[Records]
####
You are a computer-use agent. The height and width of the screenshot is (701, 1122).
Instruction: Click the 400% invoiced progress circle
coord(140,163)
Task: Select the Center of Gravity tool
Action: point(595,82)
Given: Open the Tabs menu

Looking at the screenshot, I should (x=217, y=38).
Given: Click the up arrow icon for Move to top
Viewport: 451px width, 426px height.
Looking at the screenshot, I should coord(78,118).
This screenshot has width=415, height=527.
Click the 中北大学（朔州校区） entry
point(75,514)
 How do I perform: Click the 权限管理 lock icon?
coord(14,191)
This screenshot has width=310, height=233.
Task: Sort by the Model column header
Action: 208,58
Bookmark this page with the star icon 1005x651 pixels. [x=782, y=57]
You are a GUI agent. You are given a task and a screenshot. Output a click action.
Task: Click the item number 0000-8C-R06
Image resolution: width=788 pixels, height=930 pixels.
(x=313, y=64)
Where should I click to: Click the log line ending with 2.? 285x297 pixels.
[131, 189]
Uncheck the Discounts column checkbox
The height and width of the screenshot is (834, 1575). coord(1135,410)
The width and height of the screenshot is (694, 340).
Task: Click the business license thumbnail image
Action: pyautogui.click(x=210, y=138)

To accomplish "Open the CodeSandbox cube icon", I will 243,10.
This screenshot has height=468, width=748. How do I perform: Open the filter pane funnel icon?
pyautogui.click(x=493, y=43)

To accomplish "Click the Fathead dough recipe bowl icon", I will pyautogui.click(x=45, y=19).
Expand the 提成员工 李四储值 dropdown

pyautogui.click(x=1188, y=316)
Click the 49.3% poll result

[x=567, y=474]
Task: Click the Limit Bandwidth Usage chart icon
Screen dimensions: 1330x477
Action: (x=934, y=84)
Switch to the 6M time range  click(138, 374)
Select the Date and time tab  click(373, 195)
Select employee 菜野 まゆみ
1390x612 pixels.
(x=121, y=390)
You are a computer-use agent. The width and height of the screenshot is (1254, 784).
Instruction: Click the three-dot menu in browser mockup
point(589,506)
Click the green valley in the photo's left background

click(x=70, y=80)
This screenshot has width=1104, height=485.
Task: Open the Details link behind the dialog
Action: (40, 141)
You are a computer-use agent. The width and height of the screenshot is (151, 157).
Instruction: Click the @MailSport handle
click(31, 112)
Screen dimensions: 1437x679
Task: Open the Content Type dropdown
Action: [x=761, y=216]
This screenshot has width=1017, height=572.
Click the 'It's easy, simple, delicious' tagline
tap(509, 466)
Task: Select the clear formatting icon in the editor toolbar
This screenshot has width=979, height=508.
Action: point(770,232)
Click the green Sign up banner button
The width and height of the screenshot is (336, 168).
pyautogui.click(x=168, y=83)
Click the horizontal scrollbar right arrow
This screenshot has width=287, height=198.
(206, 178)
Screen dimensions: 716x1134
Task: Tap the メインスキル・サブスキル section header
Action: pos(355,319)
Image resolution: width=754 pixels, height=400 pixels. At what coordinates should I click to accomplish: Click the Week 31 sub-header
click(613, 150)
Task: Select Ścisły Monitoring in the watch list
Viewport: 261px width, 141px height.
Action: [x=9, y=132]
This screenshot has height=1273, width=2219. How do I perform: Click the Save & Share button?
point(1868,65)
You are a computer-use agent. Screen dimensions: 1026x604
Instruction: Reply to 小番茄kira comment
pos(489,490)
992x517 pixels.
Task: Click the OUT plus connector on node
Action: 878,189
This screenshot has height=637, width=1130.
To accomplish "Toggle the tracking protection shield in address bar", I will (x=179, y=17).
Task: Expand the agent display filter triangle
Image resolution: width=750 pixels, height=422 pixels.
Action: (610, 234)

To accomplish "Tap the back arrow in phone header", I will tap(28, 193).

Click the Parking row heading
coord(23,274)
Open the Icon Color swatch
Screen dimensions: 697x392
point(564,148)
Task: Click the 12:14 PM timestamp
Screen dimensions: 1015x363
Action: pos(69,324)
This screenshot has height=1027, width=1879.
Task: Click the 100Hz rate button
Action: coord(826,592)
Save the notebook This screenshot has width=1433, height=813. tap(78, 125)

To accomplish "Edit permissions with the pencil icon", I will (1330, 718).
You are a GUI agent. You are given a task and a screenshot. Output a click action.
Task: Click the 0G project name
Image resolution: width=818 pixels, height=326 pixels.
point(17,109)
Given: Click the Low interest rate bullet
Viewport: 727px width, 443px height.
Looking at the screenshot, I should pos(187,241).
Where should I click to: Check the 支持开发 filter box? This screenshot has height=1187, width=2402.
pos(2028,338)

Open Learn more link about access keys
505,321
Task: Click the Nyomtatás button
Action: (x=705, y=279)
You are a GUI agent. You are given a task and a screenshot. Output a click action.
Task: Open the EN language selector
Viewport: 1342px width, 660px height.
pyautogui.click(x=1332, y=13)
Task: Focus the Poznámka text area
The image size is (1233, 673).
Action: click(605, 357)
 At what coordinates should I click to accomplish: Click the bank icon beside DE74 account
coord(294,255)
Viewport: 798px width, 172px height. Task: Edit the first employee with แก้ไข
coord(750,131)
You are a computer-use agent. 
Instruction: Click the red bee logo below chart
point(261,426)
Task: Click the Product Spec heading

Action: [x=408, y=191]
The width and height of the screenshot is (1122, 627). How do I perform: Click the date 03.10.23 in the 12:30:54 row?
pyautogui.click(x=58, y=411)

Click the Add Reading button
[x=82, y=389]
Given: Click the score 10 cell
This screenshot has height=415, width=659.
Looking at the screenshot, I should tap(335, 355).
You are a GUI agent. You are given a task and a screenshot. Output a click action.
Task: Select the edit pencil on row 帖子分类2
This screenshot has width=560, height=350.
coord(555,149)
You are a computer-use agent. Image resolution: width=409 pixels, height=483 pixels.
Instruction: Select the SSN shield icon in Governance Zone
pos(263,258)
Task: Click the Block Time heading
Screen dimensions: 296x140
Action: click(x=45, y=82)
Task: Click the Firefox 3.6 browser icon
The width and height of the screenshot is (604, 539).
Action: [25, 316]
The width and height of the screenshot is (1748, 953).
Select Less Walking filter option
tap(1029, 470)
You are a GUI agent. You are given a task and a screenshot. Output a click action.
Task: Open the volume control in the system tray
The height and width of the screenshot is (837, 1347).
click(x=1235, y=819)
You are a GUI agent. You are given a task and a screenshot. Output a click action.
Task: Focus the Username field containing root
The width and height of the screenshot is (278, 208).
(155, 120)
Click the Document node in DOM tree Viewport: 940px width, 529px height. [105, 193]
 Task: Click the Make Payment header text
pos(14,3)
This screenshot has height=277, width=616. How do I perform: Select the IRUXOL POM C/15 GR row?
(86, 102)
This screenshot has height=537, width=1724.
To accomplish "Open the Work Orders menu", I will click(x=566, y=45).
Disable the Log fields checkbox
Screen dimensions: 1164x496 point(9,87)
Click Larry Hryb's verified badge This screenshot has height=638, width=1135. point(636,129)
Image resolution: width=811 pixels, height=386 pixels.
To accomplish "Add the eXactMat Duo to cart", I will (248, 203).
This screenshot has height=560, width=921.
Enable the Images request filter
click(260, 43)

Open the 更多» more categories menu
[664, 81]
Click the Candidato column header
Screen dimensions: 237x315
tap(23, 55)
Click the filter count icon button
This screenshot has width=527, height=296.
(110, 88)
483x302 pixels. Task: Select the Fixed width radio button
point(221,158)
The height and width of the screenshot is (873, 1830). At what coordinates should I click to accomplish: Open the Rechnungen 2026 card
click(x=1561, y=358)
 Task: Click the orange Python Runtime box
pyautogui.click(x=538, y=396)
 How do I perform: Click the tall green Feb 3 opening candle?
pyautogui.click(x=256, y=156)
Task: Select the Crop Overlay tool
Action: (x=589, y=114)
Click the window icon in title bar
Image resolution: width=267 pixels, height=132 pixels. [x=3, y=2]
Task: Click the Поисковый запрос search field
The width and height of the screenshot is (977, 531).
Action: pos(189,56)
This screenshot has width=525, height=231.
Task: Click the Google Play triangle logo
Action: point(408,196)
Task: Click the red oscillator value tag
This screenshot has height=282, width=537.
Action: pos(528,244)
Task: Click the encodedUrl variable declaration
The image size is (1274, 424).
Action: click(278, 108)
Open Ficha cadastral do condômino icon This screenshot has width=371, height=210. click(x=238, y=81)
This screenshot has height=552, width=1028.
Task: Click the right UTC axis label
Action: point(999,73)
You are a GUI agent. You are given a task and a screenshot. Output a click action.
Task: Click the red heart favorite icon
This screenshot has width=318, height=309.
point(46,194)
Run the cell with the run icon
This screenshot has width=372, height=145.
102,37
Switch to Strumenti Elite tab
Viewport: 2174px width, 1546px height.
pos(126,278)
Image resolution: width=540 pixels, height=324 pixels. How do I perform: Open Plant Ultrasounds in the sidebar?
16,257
####
- Request -
Copy the listing verbatim, starting at its first line and ending at the line containing "[x=567, y=474]", with both of those lines included.

- Solution to this exercise -
You are a computer-use agent. The height and width of the screenshot is (701, 1122).
Instruction: Click the 400% invoiced progress circle
coord(140,163)
Task: Select the Center of Gravity tool
Action: point(595,82)
Given: Open the Tabs menu

Looking at the screenshot, I should (x=217, y=38).
Given: Click the up arrow icon for Move to top
Viewport: 451px width, 426px height.
Looking at the screenshot, I should coord(78,118).
This screenshot has width=415, height=527.
Click the 中北大学（朔州校区） entry
point(75,514)
 How do I perform: Click the 权限管理 lock icon?
coord(14,191)
This screenshot has width=310, height=233.
Task: Sort by the Model column header
Action: 208,58
Bookmark this page with the star icon 1005x651 pixels. [x=782, y=57]
You are a GUI agent. You are given a task and a screenshot. Output a click action.
Task: Click the item number 0000-8C-R06
Image resolution: width=788 pixels, height=930 pixels.
(x=313, y=64)
Where should I click to: Click the log line ending with 2.? 285x297 pixels.
[131, 189]
Uncheck the Discounts column checkbox
The height and width of the screenshot is (834, 1575). coord(1135,410)
The width and height of the screenshot is (694, 340).
Task: Click the business license thumbnail image
Action: pyautogui.click(x=210, y=138)

To accomplish "Open the CodeSandbox cube icon", I will 243,10.
This screenshot has height=468, width=748. How do I perform: Open the filter pane funnel icon?
pyautogui.click(x=493, y=43)

To accomplish "Click the Fathead dough recipe bowl icon", I will pyautogui.click(x=45, y=19).
Expand the 提成员工 李四储值 dropdown

pyautogui.click(x=1188, y=316)
Click the 49.3% poll result

[x=567, y=474]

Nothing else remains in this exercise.